Can one live happily being single for their whole life?
You don't need another person or sex to make you happy.
- Many people throughout history have lived the life of single celibates, and they have had incredibly joyful and fulfilling lives. As far as sex goes, you can actually be far happier without having sex or any other form of intimacy. It's a myth that you need it to survive or be happy. Why? Well first of all, imagine being in a state of mind when you are never happy because you're always longing after something. Every second your mind is agitated because it's thinking of getting something that it currently doesn't have, and the fact that you don't have it is driving you insane. This is what life is like when you're so preoccupied about having sex. Of course this also goes with other material things as well, but it's especially true for sex. You just keep craving and craving after it the whole day, and what's worse, throughout all the time you're thinking about it, you're not happy at all. In fact you're miserable because you keep feeling the frustration of wanting something that you can't have. When you do get it, what happens? Do you feel satisfied? No. You get some momentary enjoyment that doesn't last nearly as long as the time you spent thinking about the act, and then you start craving it right after again.
- But then you might ask, well how can I be happy then? My answer is, there's something even better than sex or whatever joy you would find in a relationship. You might be thinking, how is it possible that there's something better than sex or the joys of a relationship? Well, there's a reason celibacy and spirituality go hand in hand. When you live a spiritual life, you begin to reconnect with our original source (known as the Divine, God, Allah, Jehovah, Krishna, etc.). This source goes by many names but it is one. In reestablishing that relationship, you start to feel an intense feeling of ever-increasing bliss that makes sex seem totally insignificant and unsatisfying. Imagine being in a state of mind where you are totally happy all the time, and nothing can take you out of that because you're getting your happiness from inside rather than anything external (money, drugs, sex, etc.). This is what spiritual happiness is like. It's incredibly satisfying and will make you far happier than making yourself frustrated thinking about sex the whole day only to get a little bit of pleasure at the end of it.

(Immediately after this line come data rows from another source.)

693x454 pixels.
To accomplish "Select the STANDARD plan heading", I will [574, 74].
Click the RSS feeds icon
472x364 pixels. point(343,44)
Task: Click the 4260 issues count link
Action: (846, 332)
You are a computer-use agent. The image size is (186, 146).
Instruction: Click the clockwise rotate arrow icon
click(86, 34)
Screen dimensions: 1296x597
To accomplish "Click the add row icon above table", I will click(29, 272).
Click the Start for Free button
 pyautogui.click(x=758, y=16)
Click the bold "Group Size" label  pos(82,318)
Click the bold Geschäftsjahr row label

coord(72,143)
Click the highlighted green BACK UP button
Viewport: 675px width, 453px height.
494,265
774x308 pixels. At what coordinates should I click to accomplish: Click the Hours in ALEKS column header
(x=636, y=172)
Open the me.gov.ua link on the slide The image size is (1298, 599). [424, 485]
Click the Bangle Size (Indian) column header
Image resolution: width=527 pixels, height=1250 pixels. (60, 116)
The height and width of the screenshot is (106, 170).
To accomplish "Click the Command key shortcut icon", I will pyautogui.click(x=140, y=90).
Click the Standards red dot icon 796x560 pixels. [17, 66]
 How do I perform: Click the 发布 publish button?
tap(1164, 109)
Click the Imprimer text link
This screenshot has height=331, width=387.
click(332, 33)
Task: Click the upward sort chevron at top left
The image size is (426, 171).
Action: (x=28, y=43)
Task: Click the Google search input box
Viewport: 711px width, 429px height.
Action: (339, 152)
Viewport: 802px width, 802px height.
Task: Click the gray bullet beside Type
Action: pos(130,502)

- Plus, you gain an incredible sense of freedom from living a single life. You don't have to worry about being accountable to another person. You're free to live that life that you want. While a relationship is beneficial in that it provides you with companionship, you can also get this same companionship by having close friends.
There are many factors that influence happiness to a greater extent than getting married. Here are a few that might be helpful.
It will depend on the person, if he or she is independent(not only financially) ; it is easy to lead a single life. If you have good friends around and the bond between you and your family is strong, I really believe being single will not be a problem at all.
But if you're easily effected by emotions, and if you're a person that is not able to take care of your self ; will have to think. Sometime being with someone will help you in many ways. Caring,love and affection will keep you alive !!! But if you think that you're not with the right person and you're sick of your current relationship; I would suggest it is better to be single !!!
I know a person who is happily single; he's a twin, so it's easy, but he may decide to be alone when his brother passes away.
You don't necessarily need to get your needs met by a wife (except sexual), you can rely on siblings or cousins if you wish and can.
(An asexual wouldn't even need the sex.)
A good book on being single is Singled out: how singles are stereotyped, stigmatized, & ignored, and still live happily ever after/by DePaulo, Bella M.
My friend, Lucy, was the first woman to work the ground crew for the Goodyear Blimp. She was a published author, under a pseudonym, artist and entrepreneur. For her mother's 90th birthday, they walked on the Great Wall of China and were treated as celebrities by the public.
Lucy never married any of her 3 partners or had children. By choice. She wanted the freedom to go where she wanted, the chance to explore many careers and the money to travel. She was very happy with her choices.
My friend died not long ago from ovarian cancer. She fought hard, but couldn't overcome. Not once as she went through bouts of chemo, surgeries and pain did she express regret. She had a full life, lots of friends and family all over the world and her memories. It was a happy life until the end.
Yes! If one makes a choice to find and see happiness in their life. It may not be easy as we tend to compare ourselves with others which causes a lot of pain and anguish. Not everybody is meant to have a partner in this life. We each have a reason, life's purpose why we are hear. So learning to love yourself for who you are and doing things that you love to do will bring your happiness. Serving other people around you brings a lot of meaning. There are excellent books that can help you to open your eyes and mind to finding the way to live happy on your own. Best wishes!